Pasan diez años. Un día estoy en CAELVM I en una cena con Emilio y Germán empezamos a hablar de Palaestra. Qué publicación tan valiosa, qué proyecto tan importante. Quién la tuviera. Todo el mundo comenta algún fragmento que recuerda de algún número. Pues vamos a montar algo, ¿no? A ver si la conseguimos y la digitalizamos. 

Hay que hablar con los claretianos. Me dirigen de aquí a allá. Hay un padre que vive en Lleida y sabe del tema: Iacobus Sidera. Es uno de los hombres más extraordinarios que he conocido nunca.

Voy a verlo un día soleado. Es un señor mayor. Fue secretario de Iosephus Mir (sive Mirius), un referente de la didáctica del latín en el siglo XX y director de la revista Palaestra. Va el Pare Jaume y traduce el Nuevo Testamento. Recita pasajes enteros de las Aventuras de Jesucristo de memoria. También participó activamente en la revista como redactor. Con cierta oxidación al principio pero luego con más soltura empieza a hablar en latín. Yo le respondo con mis intentos, mis conatos y mis sueños macarrónicos. Me cuenta cómo fueron los años cincuenta y sesenta: “Estábamos en la prima acies de la didáctica hasta el Vaticano Segundo”. Recuerdo que acaricia un ejemplar raro de Snupius que le llevé con todo mi orgullo. Se dirige a su maestro Mirius con respeto y añoranza, casi como si lo viera allí, como si sólo un ligero velo lo separara de otra realidad donde habitan sus padres espirituales. Hablamos de muchas cosas, pero ve muy bien la idea de publicar por internet la revista. Me pone en contacto con el archivo de los claretianos en Vic y el Padre Abella, el General de la congregación. De esa manera logramos el permiso para editar electrónicamente la revista. Ahora la cuestión es: ¿Dónde están los ejemplares?
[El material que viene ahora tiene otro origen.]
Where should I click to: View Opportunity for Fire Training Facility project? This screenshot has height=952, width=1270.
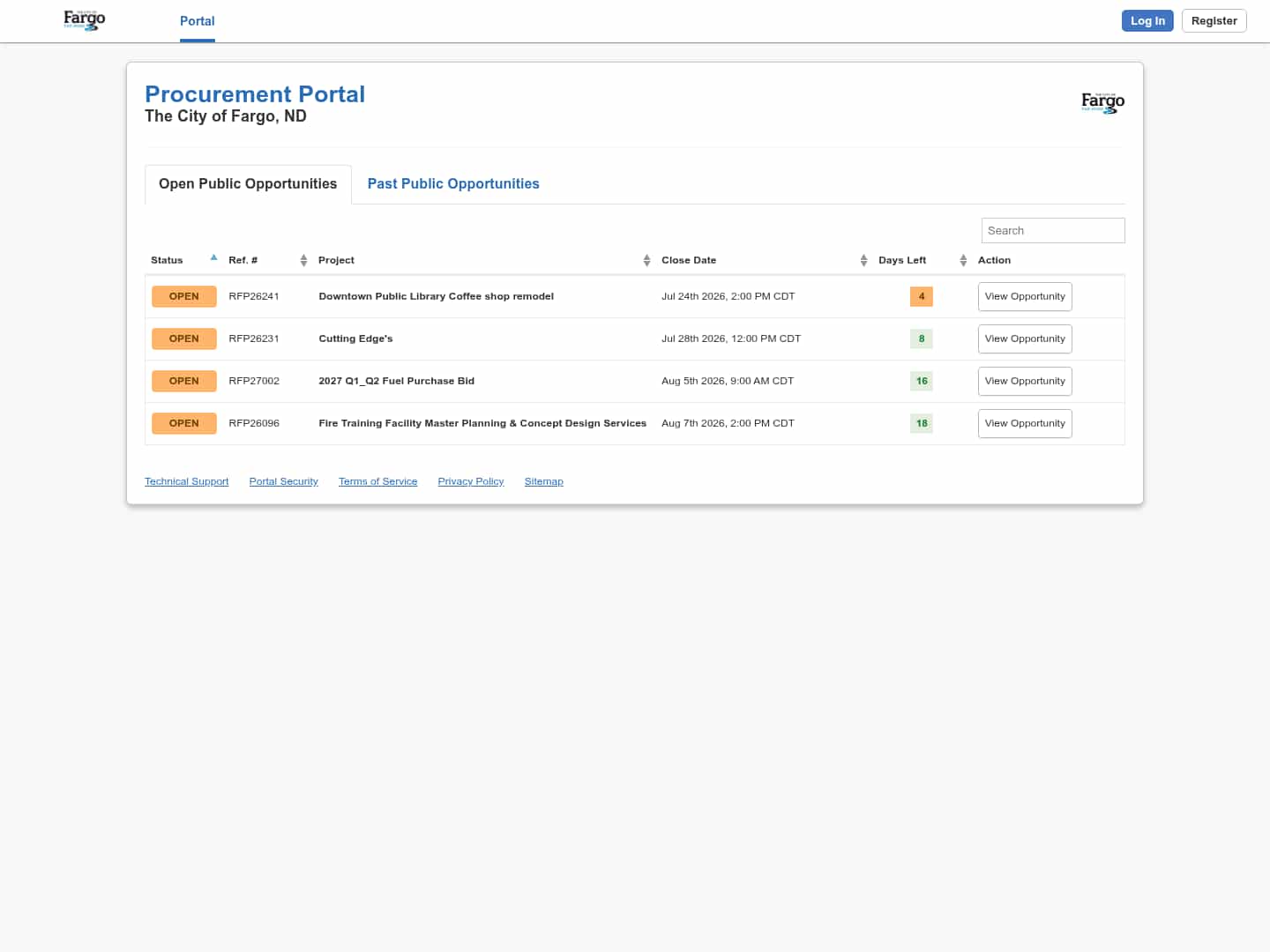pyautogui.click(x=1025, y=423)
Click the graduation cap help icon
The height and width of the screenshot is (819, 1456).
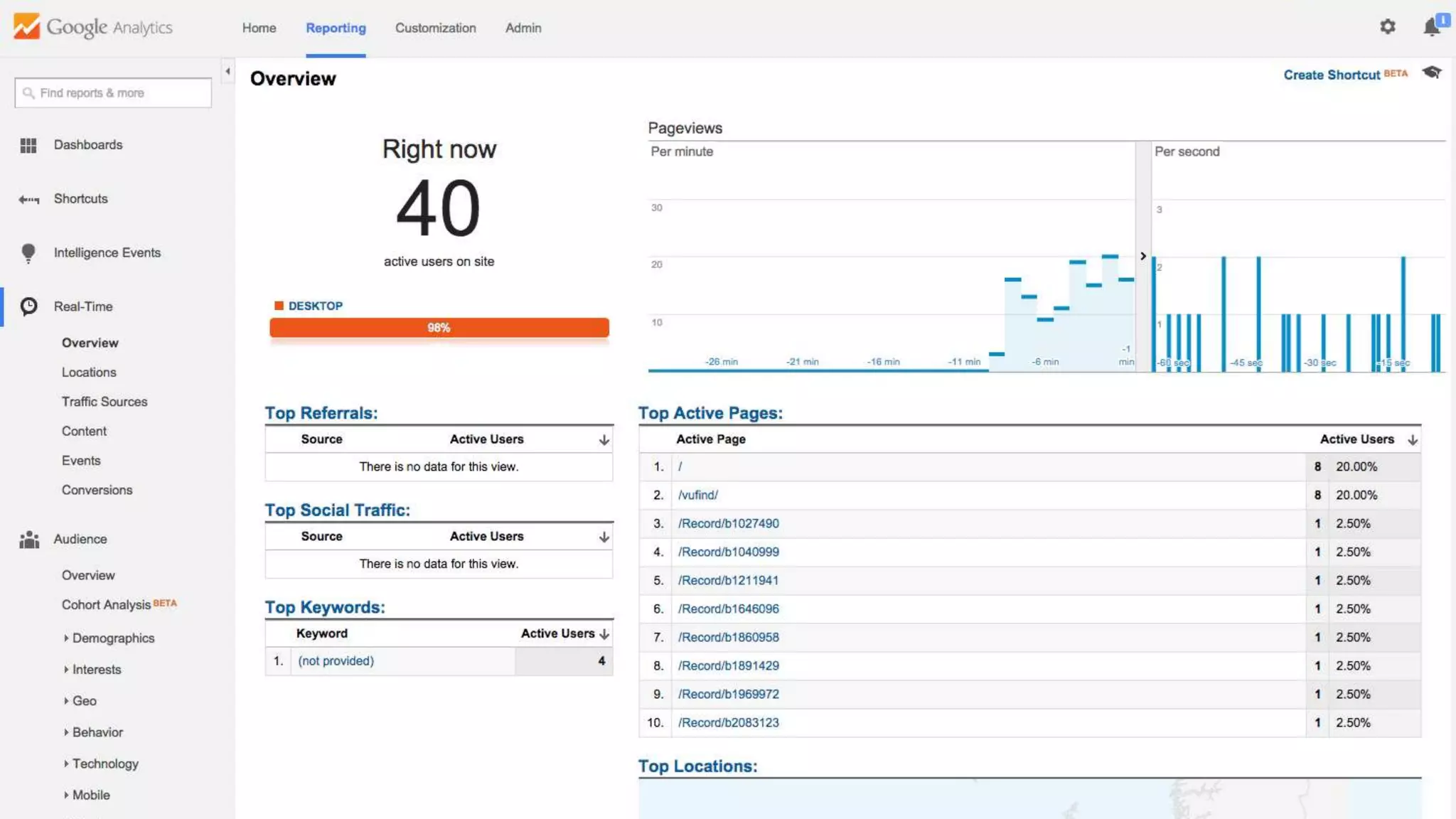[x=1432, y=73]
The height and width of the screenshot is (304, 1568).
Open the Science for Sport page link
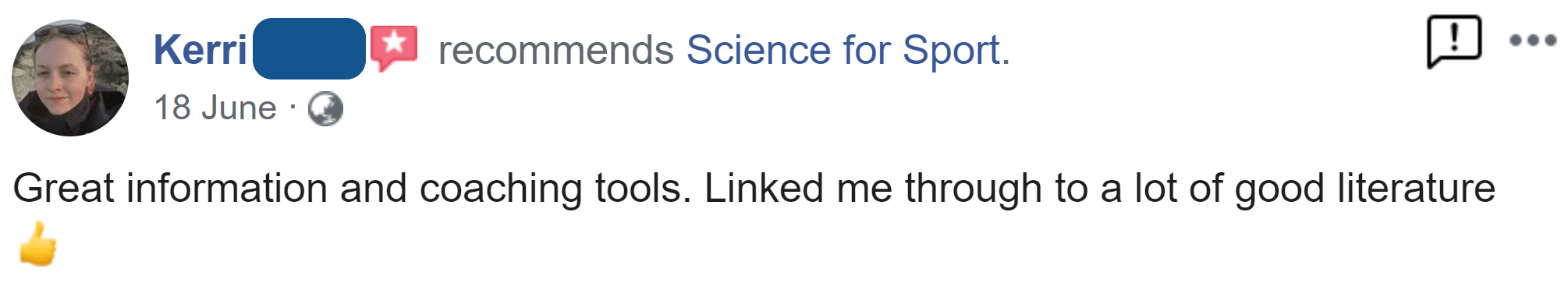pyautogui.click(x=847, y=51)
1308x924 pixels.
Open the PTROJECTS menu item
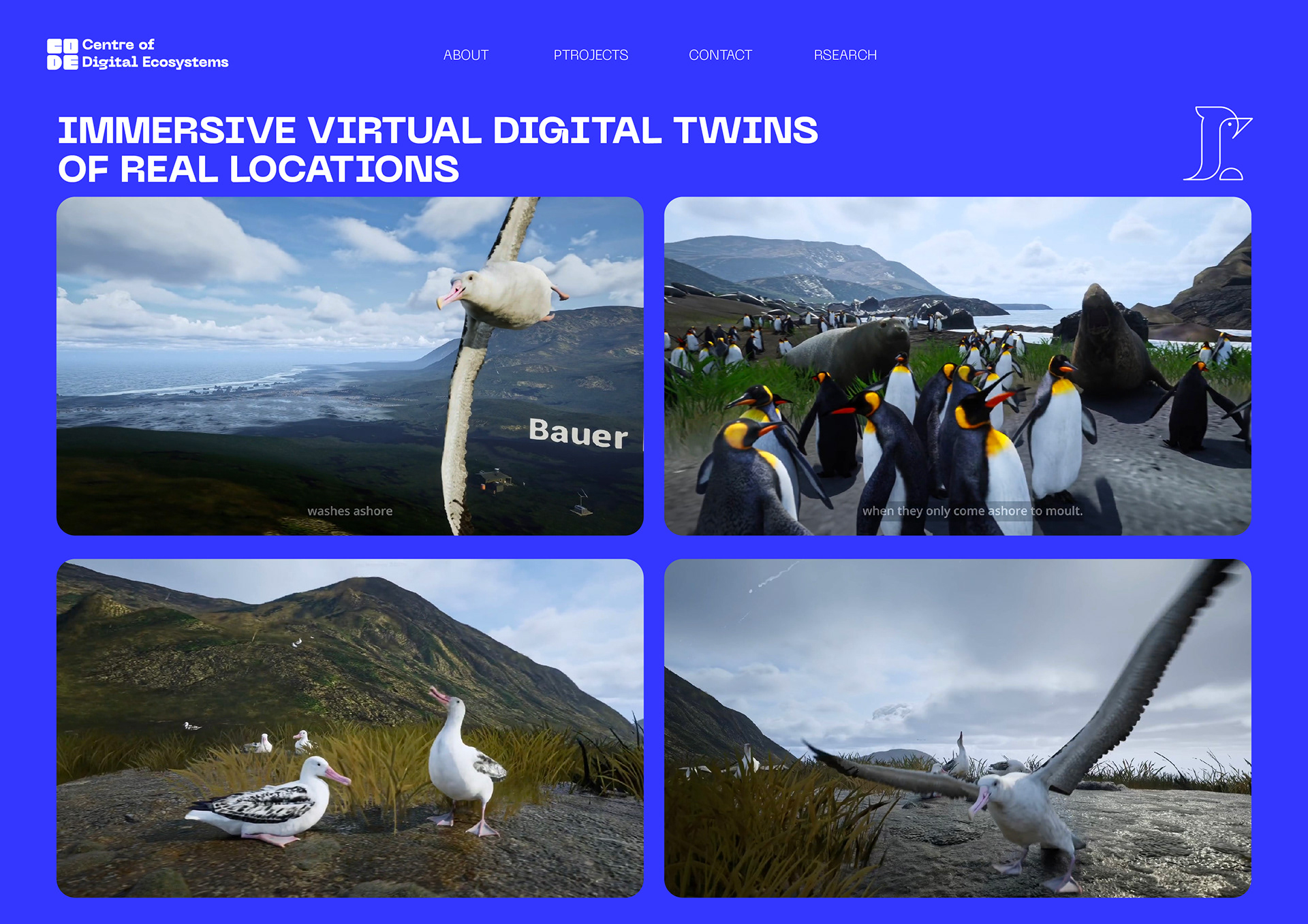591,55
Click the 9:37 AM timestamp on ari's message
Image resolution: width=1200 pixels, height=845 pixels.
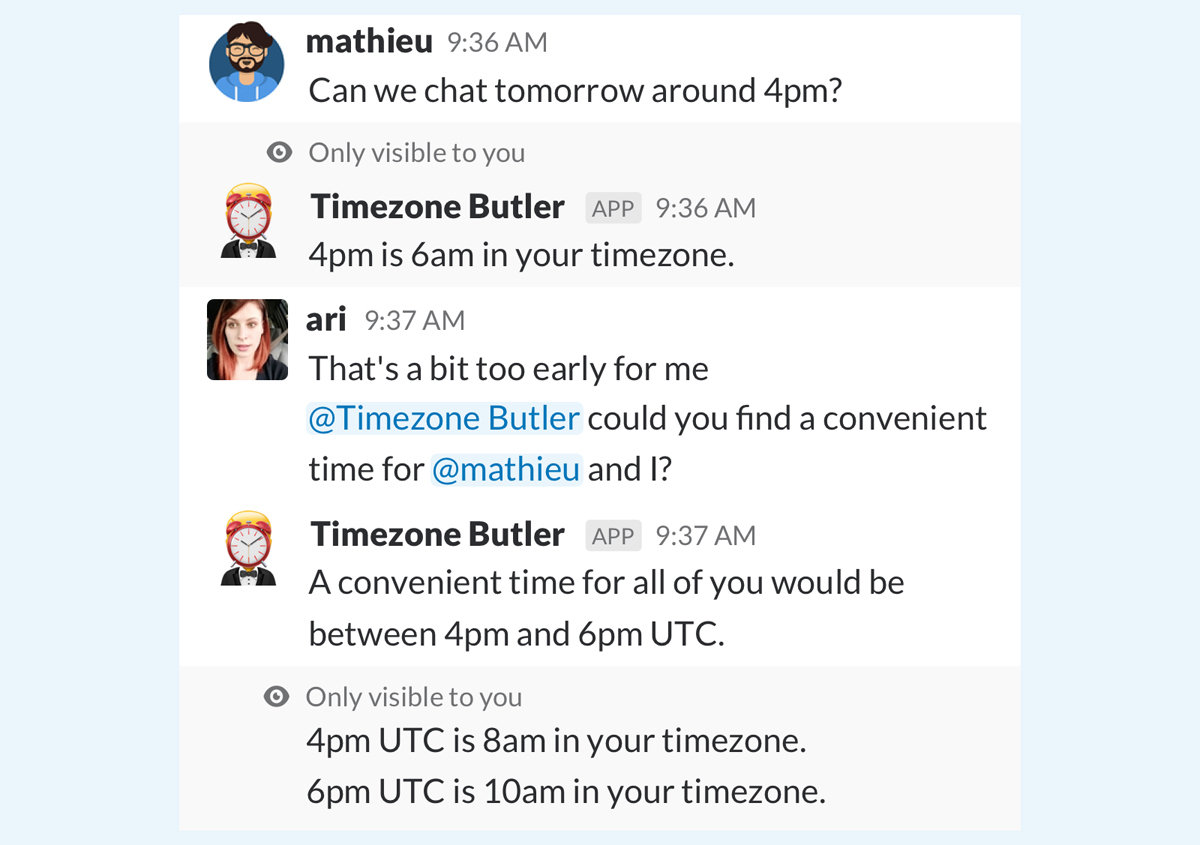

En la biblioteca de Vic había un par de colecciones encuadernadas y bastantes números sueltos. De paso comento que había algunos incunables, revistas catalanas antiguas y el archivo del Padre Mir, lleno de notitas con referencias clásicas. Tengo que trabajar allí. Por razones obvias y comprensibles no podemos sacar los ejemplares del lugar.

Luego me dan una buena noticia. El maestro Aloisius Miraglia tiene una colección parcial de la revista en la sede de Vivarium Novum. Da la casualidad de que ese año iba a  Roma a participar en su curso de verano (por cierto: lo recomiendo. Es una experiencia maravillosa de aprendizaje). El profesor, con una confianza que me hace creer en la Humanidad, nos presta la colección. Me la traigo a casa (con las declinaciones de collar) y comienzo a probar métodos no dañinos para el documento.

Mientras duraba el proceso iba mirando los artículos de la revista. Supongo que era algo así como ir descubriendo papiros en Oxirrinco: Mirius por todas partes. Ilustraciones de alta calidad, artículos más o menos formales, juegos en latín, chistes…

Ya tenemos un tercio de la revista digitalizada. Ahora vamos a la caza y captura de todos los ejemplares que quedan. Hemos digitalizado del 149 al 227, pero con las ausencias  de los 154, 155, 158, 160, 200, 222 y 223. Si alguien los tiene en casa y nos los puede prestar nos hará un favor.